On Tuesday 15 March 2011 20:23:21 Ben Pfaff wrote:
> Ben Pfaff <blp@xxxxxxxxxxxxxxx> writes:
> > Testing is taking longer than I expected, but we're still
> > planning to release this soon.
>
> Here's the tested version of the kernel patch that we already
> passed along to Citrix. I have already posted the corresponding
> OVS patch to ovs-dev here:
> http://openvswitch.org/pipermail/dev/2011-March/028884.html
>
> --8<--------------------------cut here-------------------------->8--
>
> From: Ben Pfaff <blp@xxxxxxxxxx>
> Date: Fri, 25 Feb 2011 16:47:48 -0800
> Subject: [PATCH] 8021q: Add kluge to support 802.1Q VLANs on devices with
> buggy drivers.
>
> Some Linux network drivers support a feature called "VLAN
> acceleration", associated with a data structure called a "vlan_group".
> A vlan_group is, abstractly, a dictionary that maps from a VLAN ID (in
> the range 0...4095) to a VLAN device, that is, a Linux network device
> associated with a particular VLAN, e.g. "eth0.9" for VLAN 9 on eth0.
>
> Some drivers that support VLAN acceleration have bugs that fall
> roughly into the following categories:
>
> * Some NICs strip VLAN tags on receive if no vlan_group is
> registered, so that the tag is completely lost.
>
> * Some drivers size their receive buffers based on whether a
> vlan_group is enabled, meaning that a maximum size packet with a
> VLAN tag will not fit if a vlan_group is not configured.
>
> * On transmit some drivers expect that VLAN acceleration will be
> used if it is available (which can only be done if a vlan_group
> is configured).
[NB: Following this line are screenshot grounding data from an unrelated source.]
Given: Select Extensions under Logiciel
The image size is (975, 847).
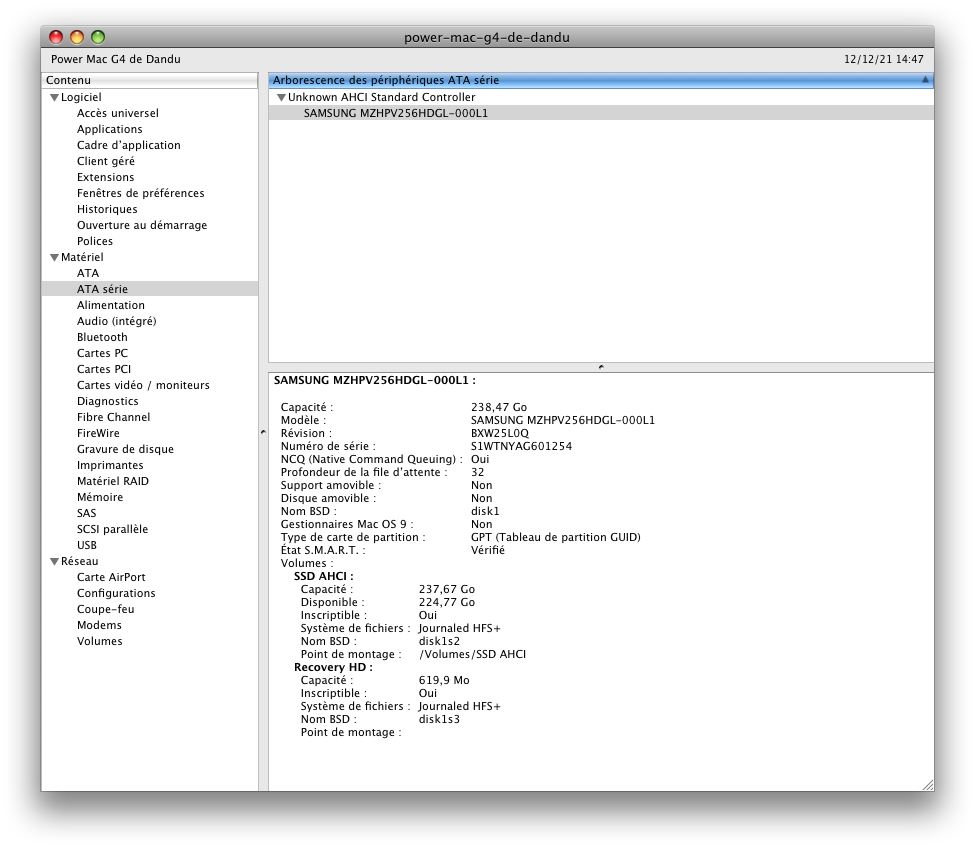Looking at the screenshot, I should (105, 177).
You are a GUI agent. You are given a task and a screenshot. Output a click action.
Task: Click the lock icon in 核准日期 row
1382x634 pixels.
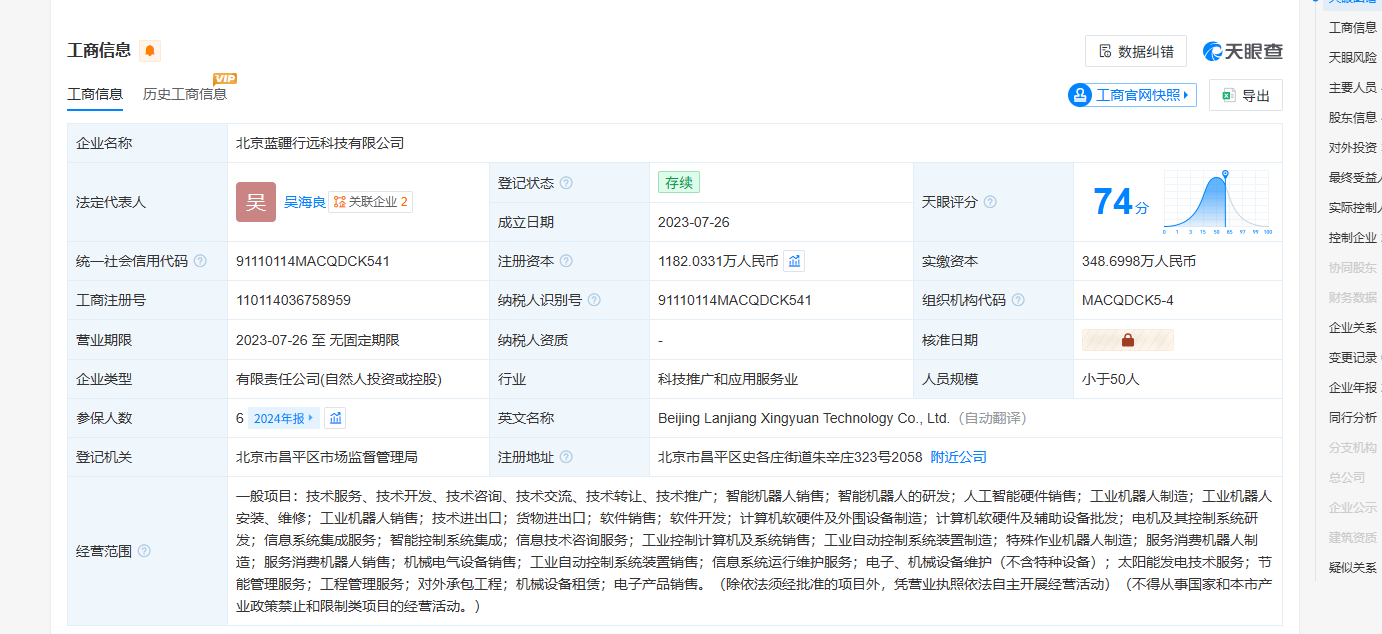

In these cases, the driver may fail to parse
> the packet and correctly setup checksum offloading and/or TSO.
>
> The correct long term solution is to fix these driver bugs.
FYI:
VLAN trunks work for us with igb, e1000, e1000e with all versions of XCP and
openvswitch-1.1.0pre2.
The limitation is the incorrect receive buffer size which must be adjusted
manually.
The drivers are patched to avoid transmit checksum errors, see
http://patchwork.ozlabs.org/patch/24670/, but note that the patch is buggy in
line 19.
>
> This commit implements a workaround, which has been tested to work with the
> "igb" driver, which does not otherwise work with VLANs on Open vSwitch:
>
> * Implement a new VLAN device ioctl that sets up a vlan_group in
> which all 4096 VLANs point back to the physical device.
>
> * In the code that handles received VLAN-accelerated packets, save
> the VLAN on which the packet was received to a new sk_buff
> member before clearing the VLAN number.
>
> * Check the value of the new member in the OVS kernel module
> packet receive code.
>
> This requires only minimal, low-risk changes to the core of the kernel
> network stack, as well as minimal changes to the Open vSwitch kernel
> module.
>
> Driver Details
> --------------
>
> The following drivers in linux-2.6.32.12-0.7.1.xs1.0.0.311.170586 are
> the ones that use "vlan_group" and are relevant to Open vSwitch on
> XenServer. We have not tested any version of most of these drivers,
> so we do not know whether they have a VLAN problem that needs to be
> fixed:
>
> 8139cp
> acenic
> amd8111e
> atl1c
> atl1e
> atl1
> atl2
> be2net
> bna
> bnx2
> bnx2x
> cnic
> cxgb
> cxgb3
> e1000
> e1000e
> enic
> forcedeth
> gianfar
> igb
> igbvf
> ixgb
> ixgbe
> jme
> mlx4_en
> ns83820
> qlge
> r8169
> s2io
> sky2
> starfire
> tehuti
> tg3
> typhoon
> via-velocity
> vxge
>
> Of the drivers that use "vlan_group" listed above, the following
> drivers inspect vlan devices in ways that imply that the VLAN
> workaround would not work for them. These drivers have not yet been
> tested, so we do not know whether they need to use the VLAN workaround
> anyhow:
>
> cnic
> cxgb3
>
> Of the drivers that use "vlan_group" listed above, the following
> drivers appear to have bugs that would limit them to VLANs with VIDs
> in the range 0...63 with the kernel patch fix. This is based on quick
> code inspection, so it is not necessarily an exhaustive list. The
> drivers on this list have not yet been tested, so we do not know
> whether they need to use the VLAN workaround anyhow:
>
> via-velocity
>
> The following drivers use "vlan_group" but are irrelevant to Open
> vSwitch on XenServer:
>
> bonding (not used with Open vSwitch)
> ehea (cannot be built on x86; IBM Power architecture only)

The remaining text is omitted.